JBS, the world’s largest meatpacking company, is set to list on the New York Stock Exchange (NYSE) this week, marking a major milestone for the Brazilian-based giant. The listing, originally scheduled for Thursday, was delayed by a day and is now expected Friday.

This move comes despite years of controversies surrounding the company, ranging from environmental damage to corruption. JBS’s parent company pleaded guilty in 2020 to U.S. bribery charges, and critics have long questioned the company’s commitment to climate responsibility.

Climate Concerns and “Greenwashing” Allegations

Environmentalists and lawmakers have raised concerns about JBS’s massive emissions—reportedly comparable to the entire state of Michigan. These emissions come primarily from cattle farming, a methane-intensive process with significant land-use implications.

Even more troubling, JBS’s estimates omit emissions from deforestation, a key environmental issue in Brazil. Though the company claims these calculations are being “improved,” skeptics argue this is a tactic to downplay true climate impact.

In 2024, the New York Attorney General sued JBS for misleading climate advertising, or “greenwashing,” pointing to the company’s claim it would reach net zero emissions by 2040—a goal deemed misleading by regulators.

Growing Political Scrutiny

Fifteen U.S. senators, led by Senator Ron Wyden, formally objected to JBS’s listing in a letter to the SEC, citing deforestation-linked supply chains and emissions misrepresentation. Despite this, the SEC approved the listing in April.

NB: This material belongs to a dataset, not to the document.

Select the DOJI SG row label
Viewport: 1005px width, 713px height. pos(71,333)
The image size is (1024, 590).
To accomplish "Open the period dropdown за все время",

Senator Elizabeth Warren also criticized the company’s political ties, highlighting a $5 million donation from Pilgrim’s Pride—majority-owned by JBS—to Trump’s 2017 inauguration.

A Strategic Timing with Trump in Office

Experts suggest that the Trump administration’s relaxed stance on corporate accountability may have encouraged JBS to proceed now. Jay Ritter, an IPO expert from the University of Florida, noted the timing may reflect confidence that federal oversight would be minimal under current leadership.

The administration has indeed paused multiple investigations under the Foreign Corrupt Practices Act and rolled back several environmental protections.

Global Power Struggles Over Compute and Emissions

In parallel developments, the Trump-led EPA is dismantling key pollution and climate rules on power plants. Meanwhile, global energy politics are shifting, with the World Bank ending its decades-long ban on funding nuclear projects—possibly opening doors for developing nations to pursue cleaner but politically sensitive energy sources.

Giant Goes

Clean Energy vs. the G.O.P. Tax Agenda

Rooftop solar also faces a serious threat. A new G.O.P.-backed bill in Congress could gut residential solar tax credits. Industry experts say this would slash installations by half and make solar panels financially unattractive for average homeowners.

Conclusion: A Risky New Chapter

JBS’s listing on the NYSE symbolizes more than a corporate expansion—it’s a litmus test for how the U.S. market handles foreign companies with controversial records. From emissions to political influence, the questions raised around JBS may set new precedents in climate accountability and investor transparency.